When combined with breast reconstruction using an implant placed under the skin and chest wall muscle their may be other complications related to the implant. These include the formation of a capsule around the implant, more pain on the chest wall, and implant rippling, folding, rotation and rupture. Your surgeon will discuss each of these risks with you as they are more individual, depending on breast size, shape, and life style.
The left breast and nipple areolar complex have been removed and an immediate reconstruction performed using a silicone implant and Strattice Acellular dermal Matrix. Surgery by Mr Rick Linforth
Mastectomy-Removal of all of the Breast
TM can be combined with immediate breast reconstruction or reconstruction can be performed months or years later.
The procedure leaves a scar across the front of the chest. Since most of the nerves to the skin are also removed during TM, the remaining skin has a reduced sensation or numbness.

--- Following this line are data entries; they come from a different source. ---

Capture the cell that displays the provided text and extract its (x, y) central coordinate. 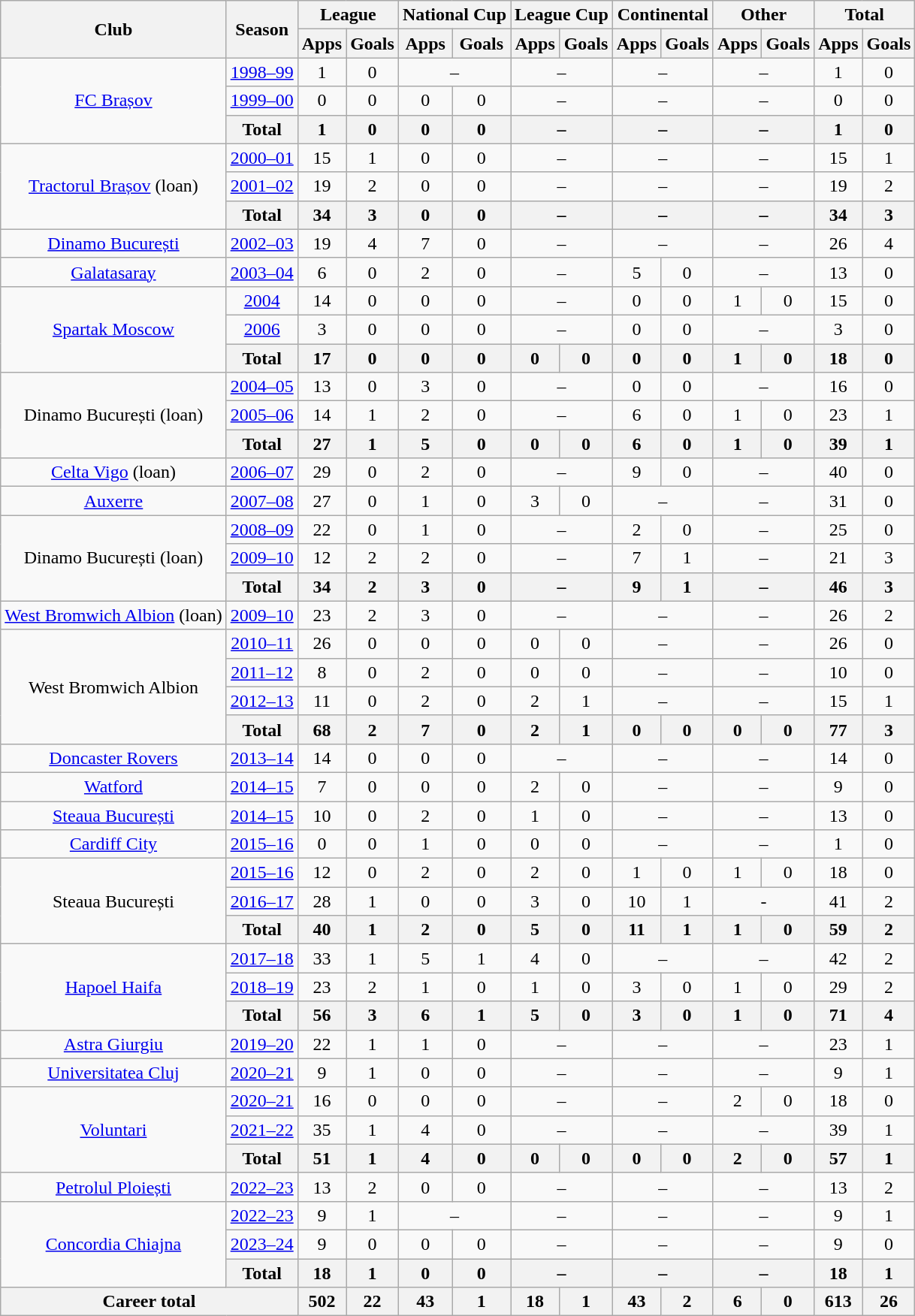
2002–03 (261, 243)
2000–01 (261, 158)
2011–12 (261, 672)
56 (322, 1016)
Concordia Chiajna (113, 1244)
8 (322, 672)
21 (838, 558)
League Cup (562, 15)
31 (838, 501)
2003–04 (261, 272)
Career total (149, 1302)
17 (322, 358)
2021–22 (261, 1130)
- (763, 901)
Voluntari (113, 1130)
28 (322, 901)
League (348, 15)
Spartak Moscow (113, 329)
2013–14 (261, 758)
2006–07 (261, 473)
57 (838, 1158)
2016–17 (261, 901)
Petrolul Ploiești (113, 1187)
Celta Vigo (loan) (113, 473)
West Bromwich Albion (loan) (113, 615)
Watford (113, 787)
2005–06 (261, 415)
2017–18 (261, 959)
25 (838, 530)
Doncaster Rovers (113, 758)
2008–09 (261, 530)
71 (838, 1016)
2012–13 (261, 701)
33 (322, 959)
Season (261, 29)
Dinamo București (113, 243)
Continental (663, 15)
502 (322, 1302)
51 (322, 1158)
59 (838, 930)
West Bromwich Albion (113, 687)
2023–24 (261, 1244)
2004–05 (261, 387)
2007–08 (261, 501)
68 (322, 729)
National Cup (454, 15)
41 (838, 901)
Tractorul Brașov (loan) (113, 186)
Club (113, 29)
Galatasaray (113, 272)
2019–20 (261, 1044)
2006 (261, 329)
77 (838, 729)
Auxerre (113, 501)
Hapoel Haifa (113, 987)
2004 (261, 300)
Universitatea Cluj (113, 1073)
46 (838, 587)
42 (838, 959)
2010–11 (261, 644)
Other (763, 15)
2001–02 (261, 186)
FC Brașov (113, 101)
2018–19 (261, 987)
1998–99 (261, 72)
1999–00 (261, 101)
Cardiff City (113, 844)
35 (322, 1130)
613 (838, 1302)
Astra Giurgiu (113, 1044)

The advantage of Total Mastectomy is that it is the easiest mastectomy from which to recover.
It also has the lowest risk of complications compared to nipple and skin sparing mastectomy. It can be performed on a breast of any size. Most patients will then wear a prosthesis in the cup of their bra to look normal in their clothes. This is in the form of soft wool insert until the wound is healed, and then after about 6 weeks changed to a more permanent external silicone prosthesis.
Side effects from surgery are moderate pain, skin numbness, or bruising.
Seroma (a build-up of fluid under the wound) may also occur.
Seroma formation can be managed with aspiration ( insertion of a needle to withdraw the fluid.)
Complications include haematoma formation (accumulation of blood in the wound) (incidence <5%), This may need evacuation under a short General Anaesthetic in theatre.
Infection (incidence <5%) requiring treatment with antibiotics and occasionally surgical drainage.
Partial or complete skin necrosis (incidence <5%) where some of the skin of the wound loses its blood supply dies. This may be managed with dressings if superficial, and occasionally requires a return to theatre for surgical debridement.
Most patients can return to normal activities within a few weeks ( 4-6 weeks).